Calling a Rust library from Go with CGO_ENABLED=0 | Stoolap
CGO is Go's standard way of talking to code in other langauges via the C ABI (application binary interface). CGO has some quite unfortunate disadvantages, however. Enough for Semih Alev to search for CGO-free ways to call a database library written in Rust. The way he found (or rather, developed) is not straightforward, but for projects with similar requirements and calling patterns might benefit from his approach.
watgo - a WebAssembly Toolkit for Go
An interesting new kid on the WASM block: watgo parses, validates, and encodes WebAssembly Text, a textual representation of WASM bytecode, into WASM binary format.
Building slogbox
Alex Rios married FlightRecorder's ring buffer with slog, to get a "last-N-logs" in-memory store.

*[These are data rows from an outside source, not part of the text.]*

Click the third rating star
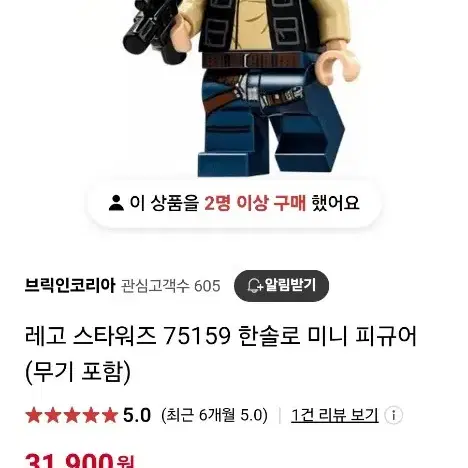468x468 pixels. 72,416

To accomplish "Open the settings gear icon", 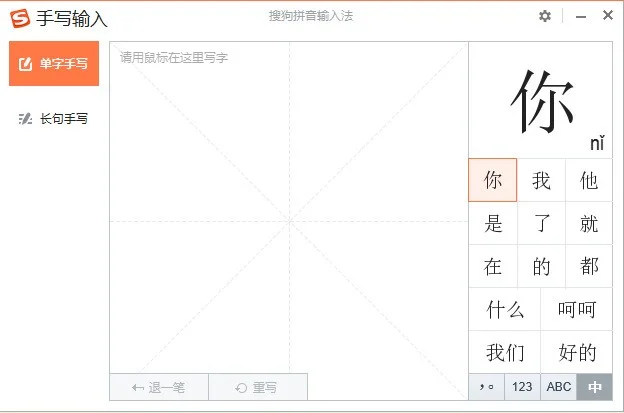I will click(x=545, y=16).
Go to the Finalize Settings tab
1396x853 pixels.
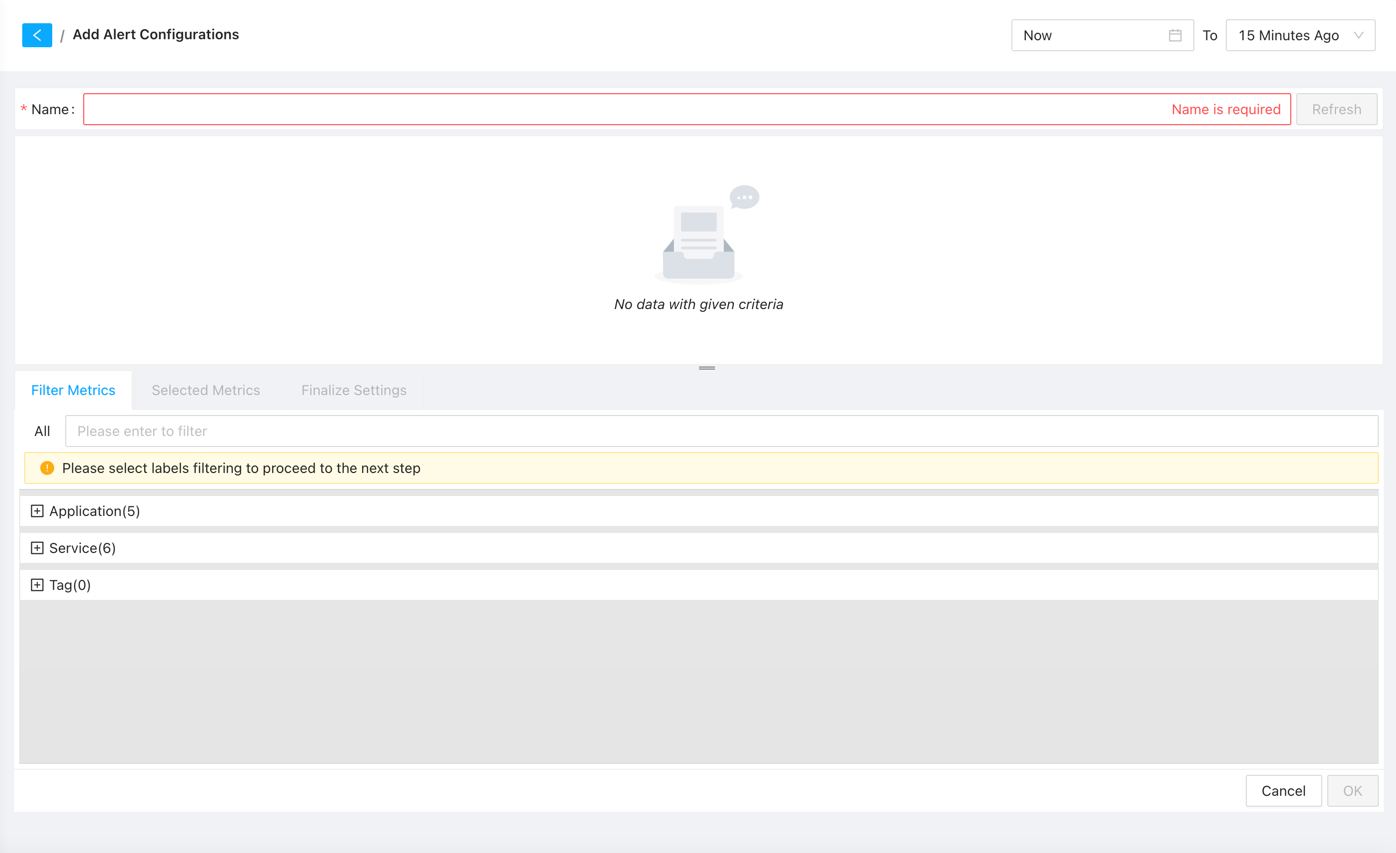tap(354, 390)
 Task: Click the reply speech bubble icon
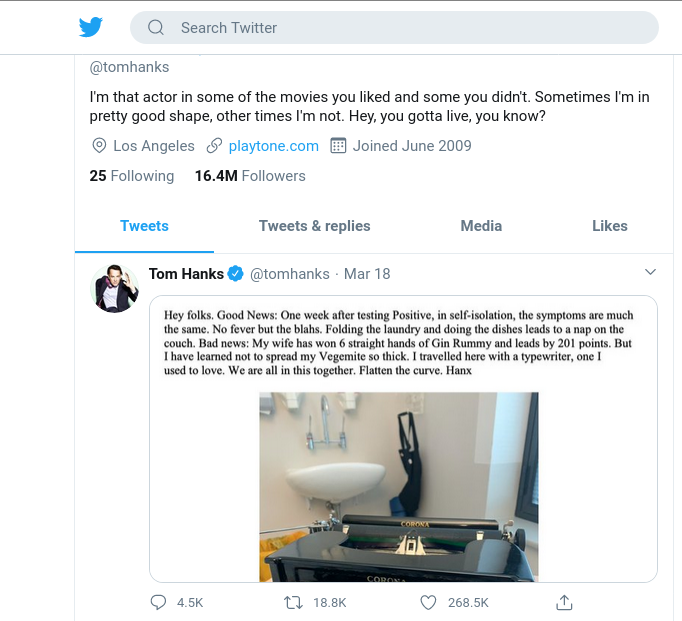click(158, 603)
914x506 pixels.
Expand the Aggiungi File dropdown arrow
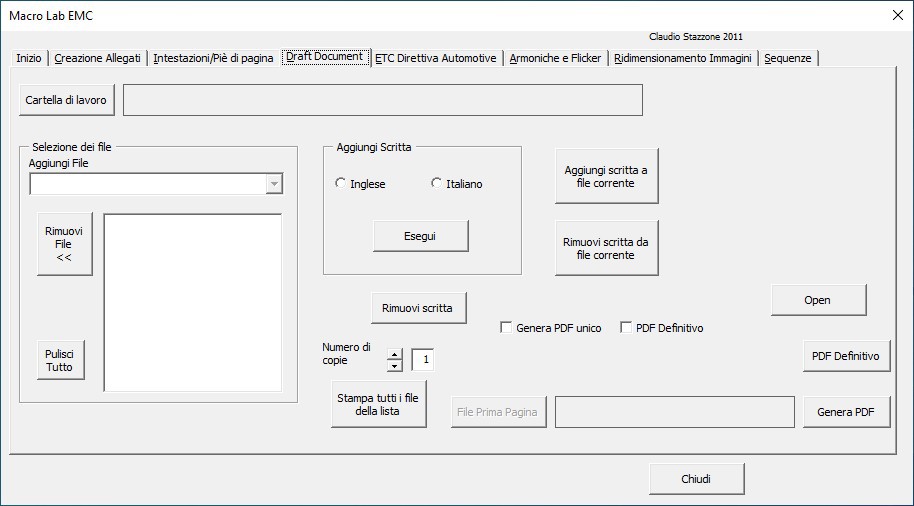click(x=274, y=184)
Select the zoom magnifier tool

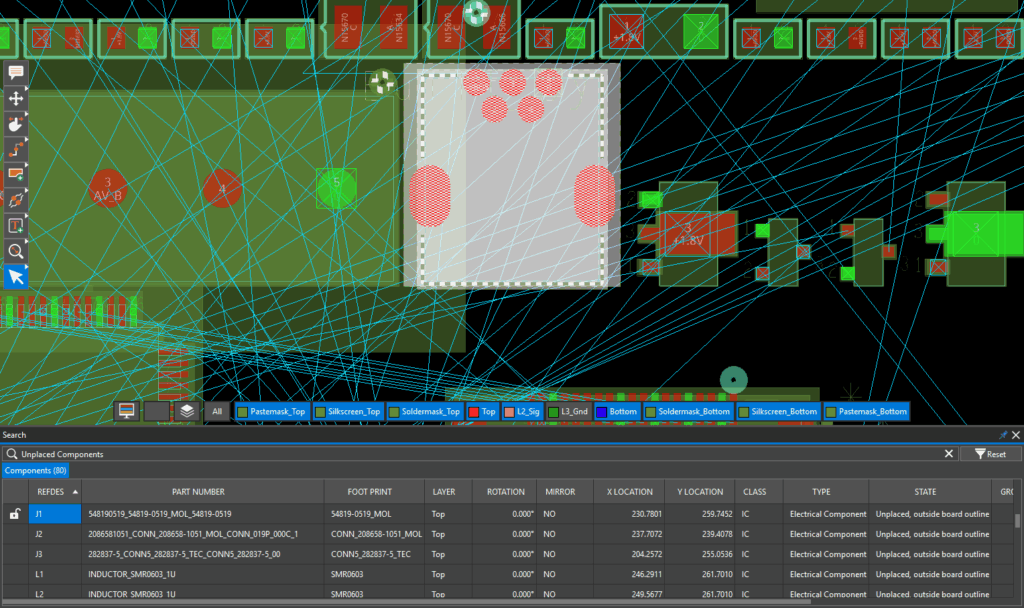pyautogui.click(x=14, y=251)
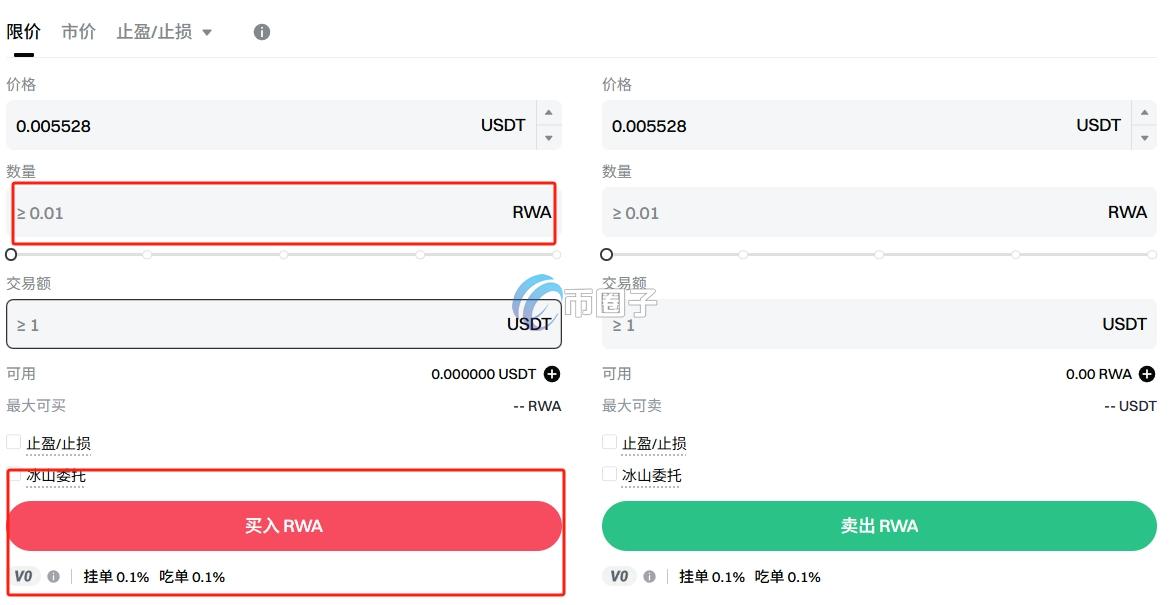Select the 限价 order tab
The width and height of the screenshot is (1174, 605).
23,31
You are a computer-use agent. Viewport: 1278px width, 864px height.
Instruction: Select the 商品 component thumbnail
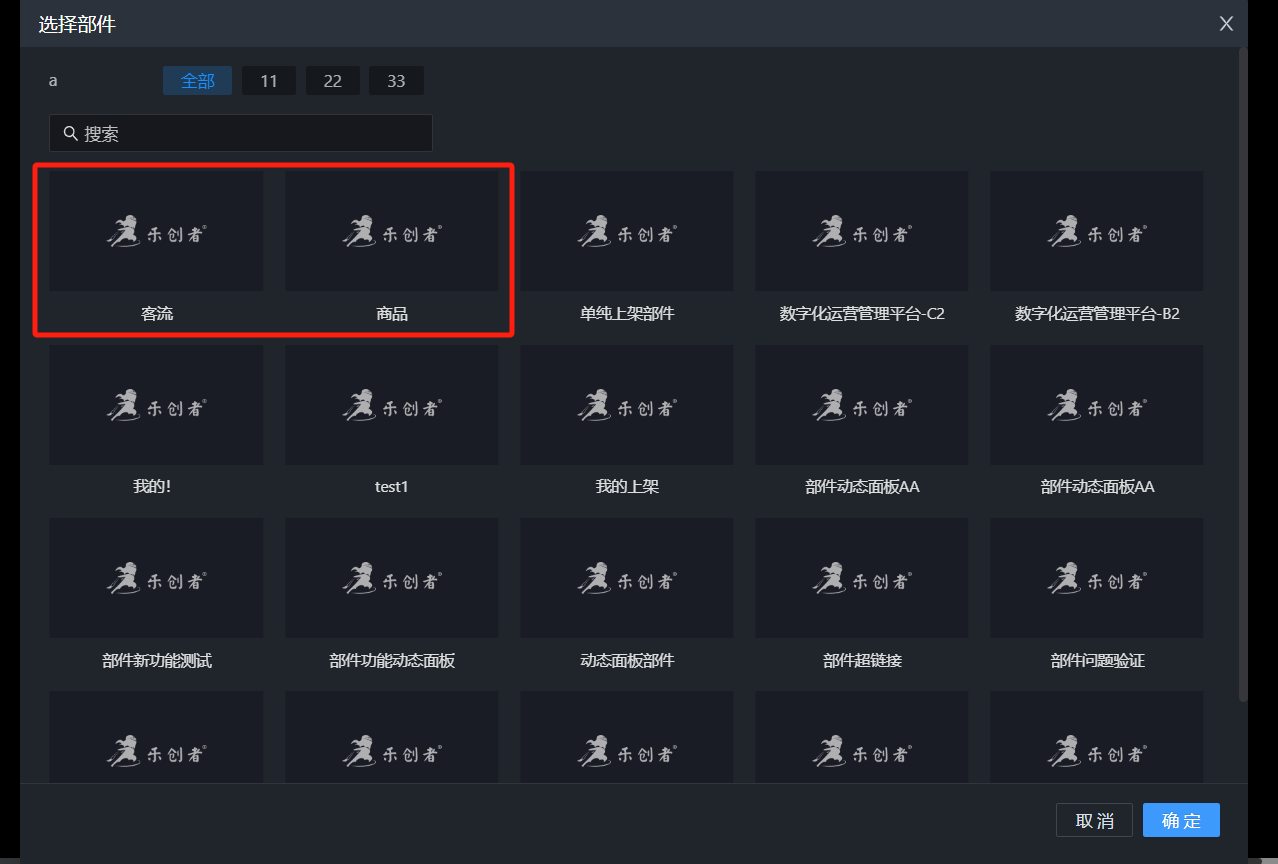pos(391,232)
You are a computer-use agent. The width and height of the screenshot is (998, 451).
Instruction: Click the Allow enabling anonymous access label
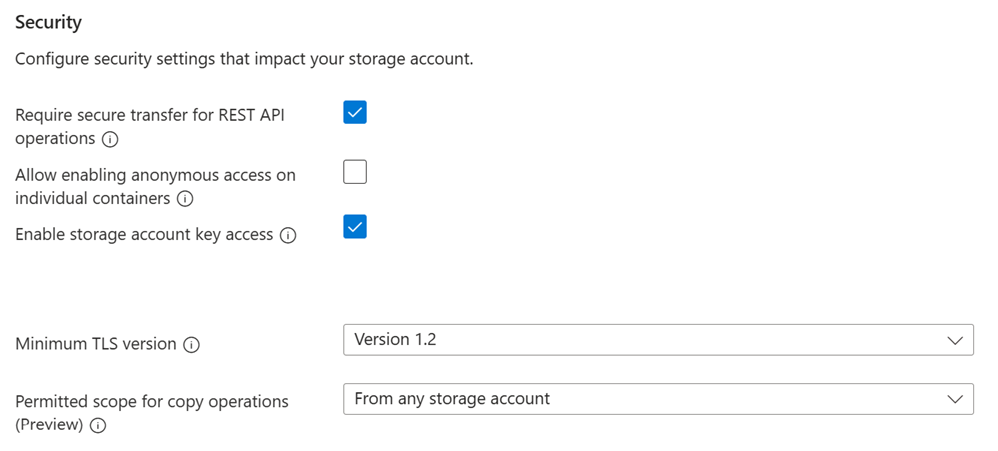click(x=155, y=186)
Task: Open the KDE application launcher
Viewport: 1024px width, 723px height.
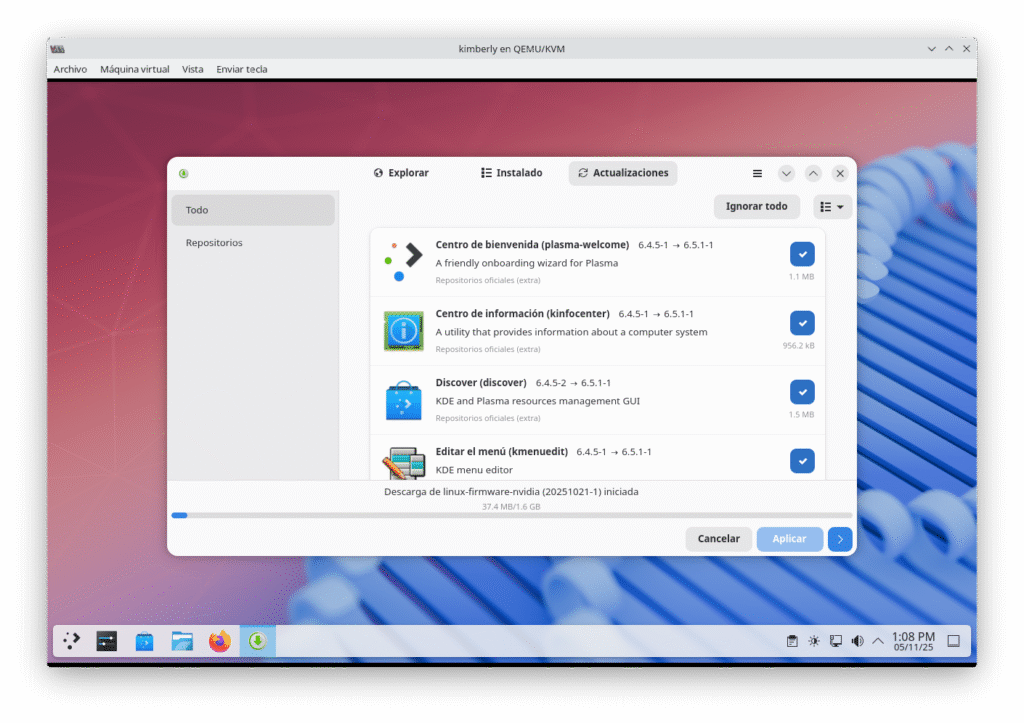Action: pyautogui.click(x=71, y=641)
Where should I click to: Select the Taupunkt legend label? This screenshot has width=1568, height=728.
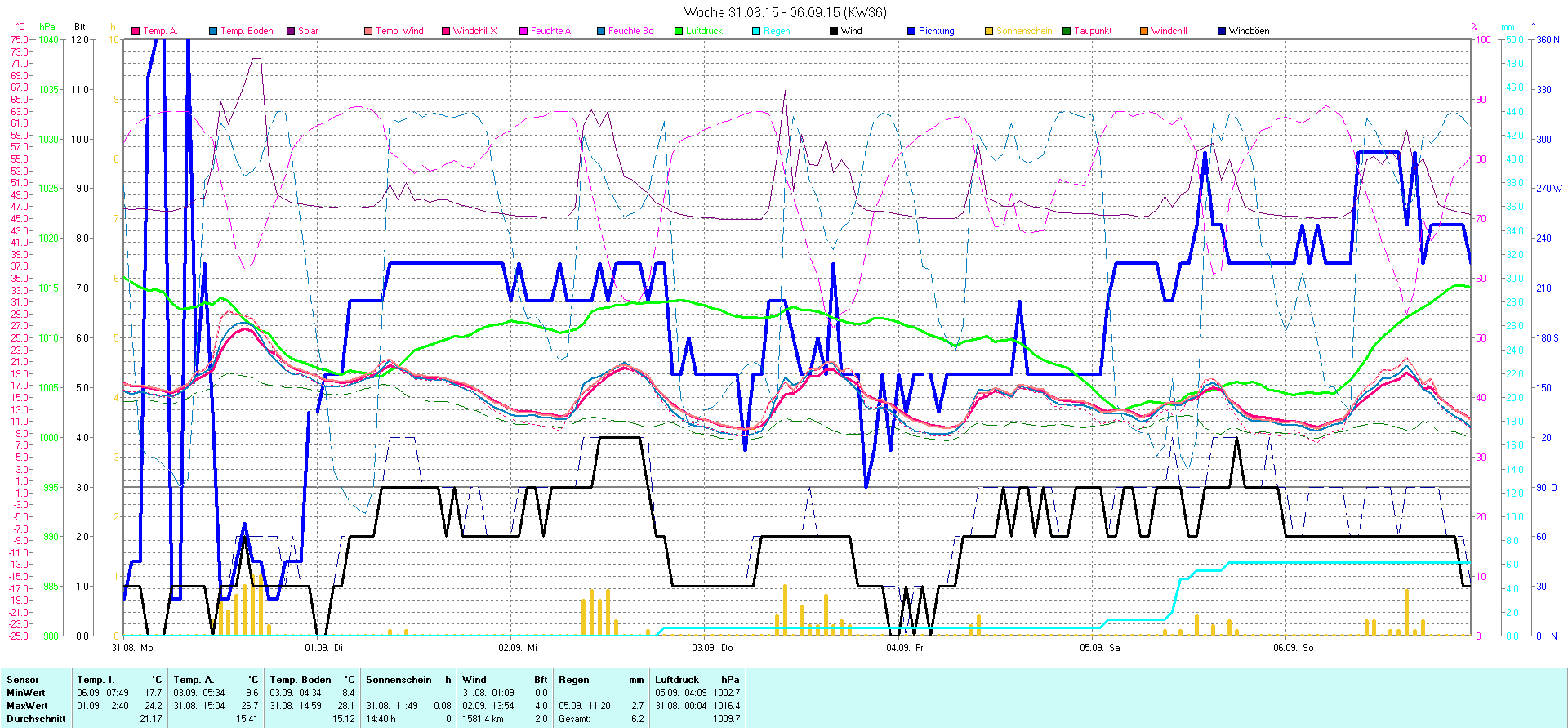[1093, 31]
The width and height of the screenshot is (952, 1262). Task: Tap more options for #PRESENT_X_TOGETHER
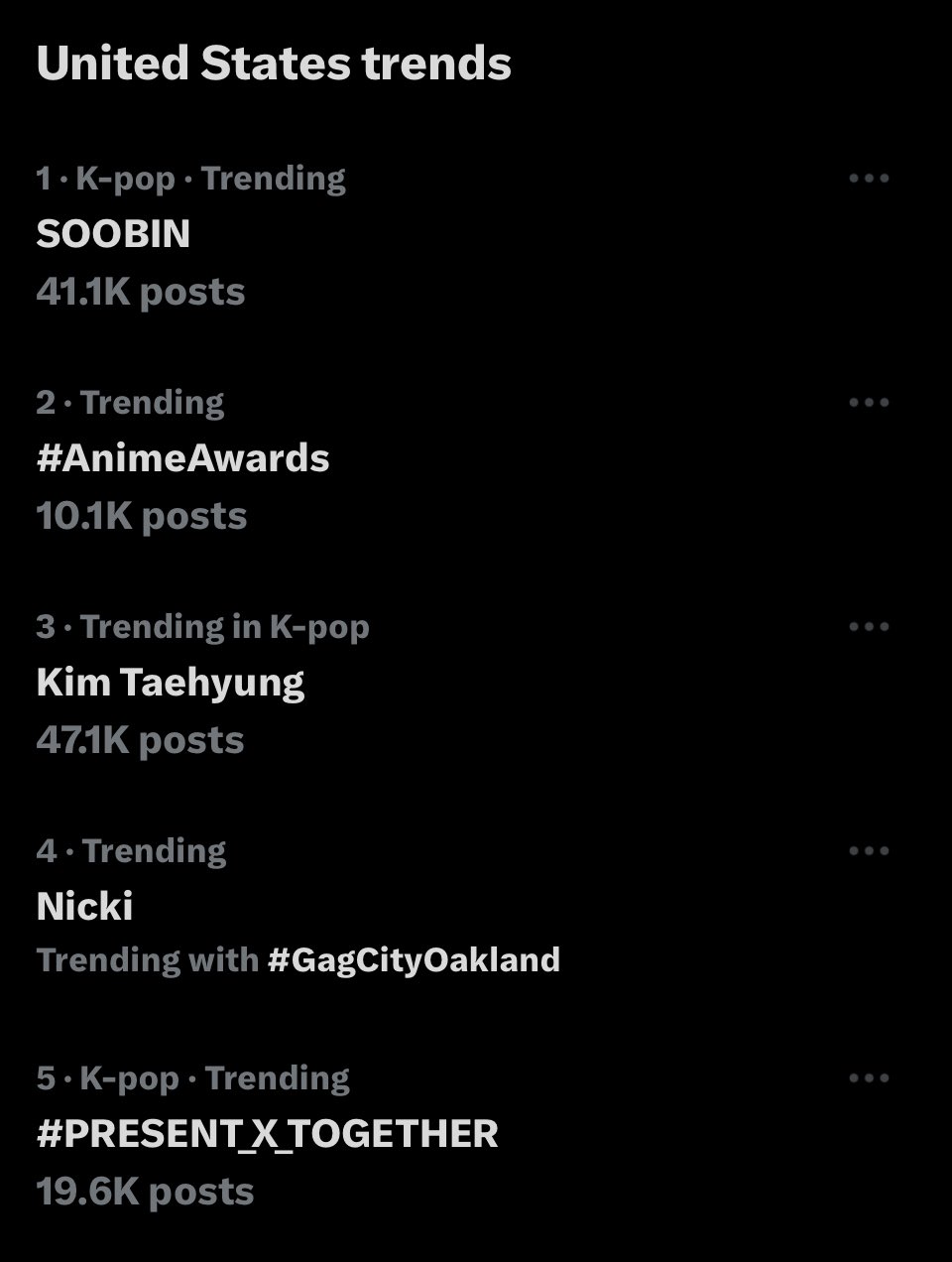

Go Bitwise Flags and Bitmasks: Configuration Pattern Guide • Asaduzzaman Pavel
Bit(wise) flags have a long tradition: In the Unix call open(), they allow enabling desired features like so: O_RDONLY | O_CREAT | O_TRUC. Go's standard library also has bitwise flags. Asaduzzaman Pavel explains what they are and how to use them for your configuration needs.
Projects
Libraries
How I made --dangerously-skip-permissions safe in Claude Code
The optimal habitat of an AI agent is a sandbox. And in April 2026, there are plenty to choose from: Docker sandbox, bubblewrap, microsandbox,...
This one, Hazmat, sticks out: A crucial part of it (setup and rollback ordering) is formally verified with TLA+. (But alas, it's for macOS only. No way to use it on a Linux server.)
Tools and applications
antst/go-apispec: Generate OpenAPI 3.1 specs from Go source code via static analysis — zero annotations, automatic framework detection · GitHub
Another code-first approach to the problem of avoiding double work—for writing an API spec and the corresponding code. Analyzing the AST to eliminate the need for annotations is an interesting approach with a small but important restriction: Anything that happens at runtime, such as dynamic routing or status code calculation, is invisible to static AST traversal.
safedep/pmg: PMG protects developers, AI agents from malicious open source packages using proxy, sandbox and SafeDep's threat intelligence feed. · GitHub
If you're a Gopher, then PMG wasn't made for you. Sorry!
But it's written in Go, at least. And a wonderful case of how Go can help other languages' ecosystems.
Oh, wait, the tool actually works with Go as well, if you distribute your Go binaries via uv.
Completely unrelated to Go
Stamp It! All Programs Must Report Their Version
Version numbers aren't just some pretty decoration or a means for bragging about progress made. Michael Stapelberg could have saved hours if the software he was fixing had proper versioning.
TIL: Dishwashers teach us a lot about versioning.
It's all relative
Even principles are relative.
Tracing what agents do, not what they say
Siddhant Khare worries about the lack of observability in the lower layers of agentic coding systems.
I worry about the huge amount of code AI generates for some companies on a daily basis.
Dynamo: Amazon's highly available key-value store
Findings from reading the Dynamo paper that could drive your architectural decisions for your next distributed Go app... maybe?